**EXERCISE**
Write out exactly, with both ends included, the lines that run from the line containing "Open the Life section tab" to the end of the entries. Pictures are not part of the answer.

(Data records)
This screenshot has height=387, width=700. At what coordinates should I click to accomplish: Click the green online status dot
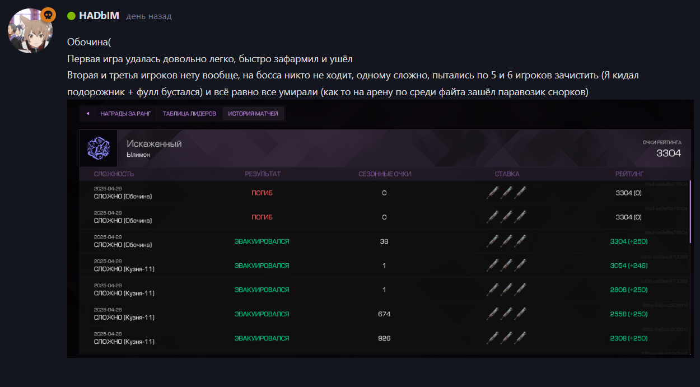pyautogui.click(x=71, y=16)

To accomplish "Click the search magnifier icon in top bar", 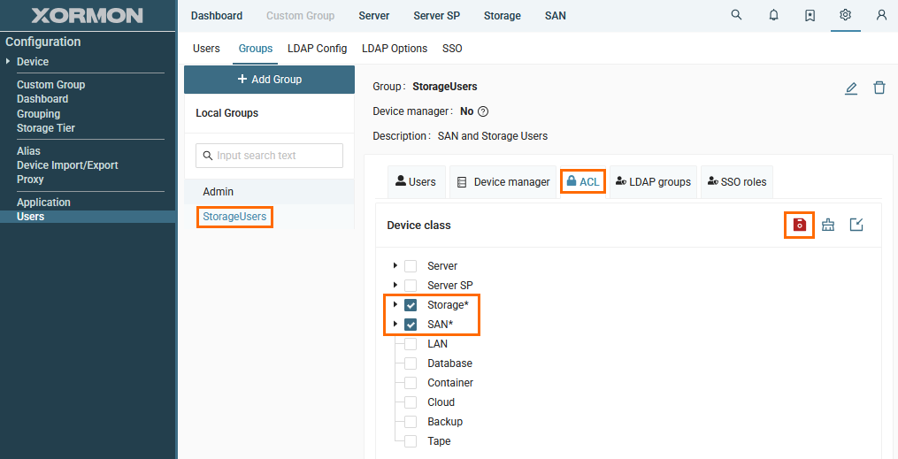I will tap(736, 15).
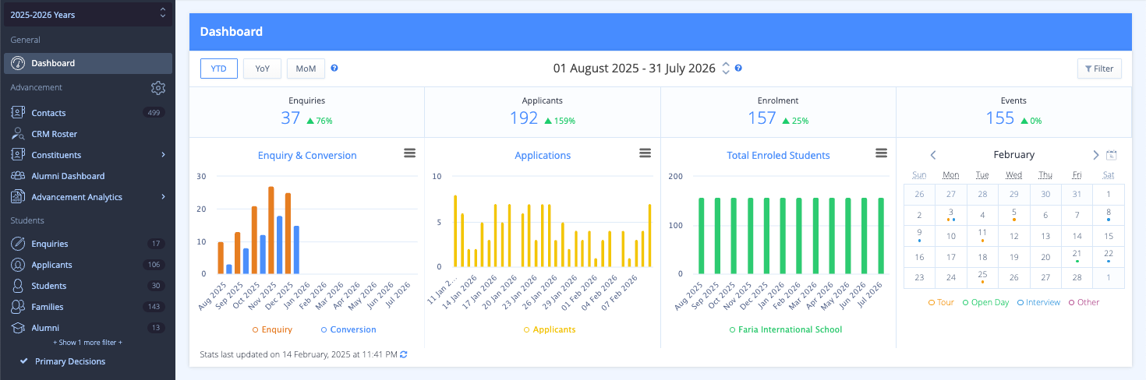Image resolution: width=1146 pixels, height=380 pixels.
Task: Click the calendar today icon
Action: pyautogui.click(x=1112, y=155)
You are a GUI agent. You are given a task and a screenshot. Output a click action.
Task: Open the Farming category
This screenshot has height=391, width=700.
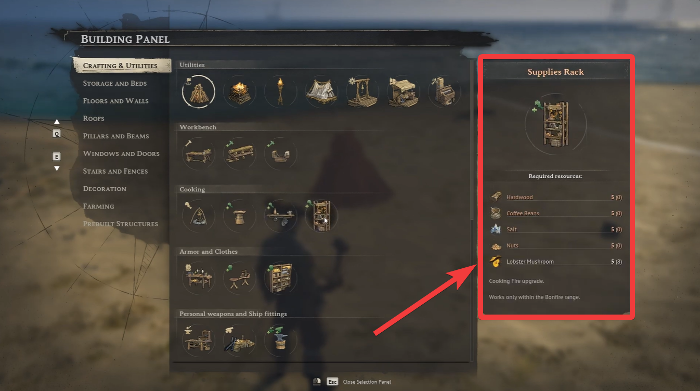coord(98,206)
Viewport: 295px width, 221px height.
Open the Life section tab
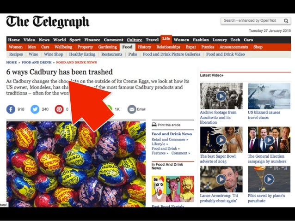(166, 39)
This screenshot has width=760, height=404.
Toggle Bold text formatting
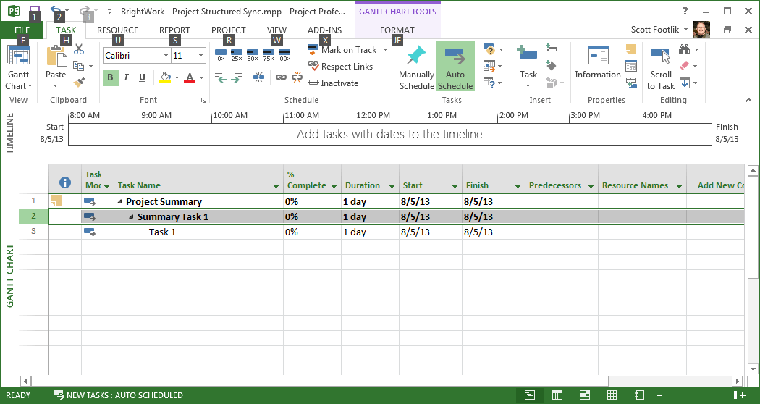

**COMPLETED EXERCISE**
Open the Life section tab
(166, 39)
This screenshot has width=760, height=404.
Toggle Bold text formatting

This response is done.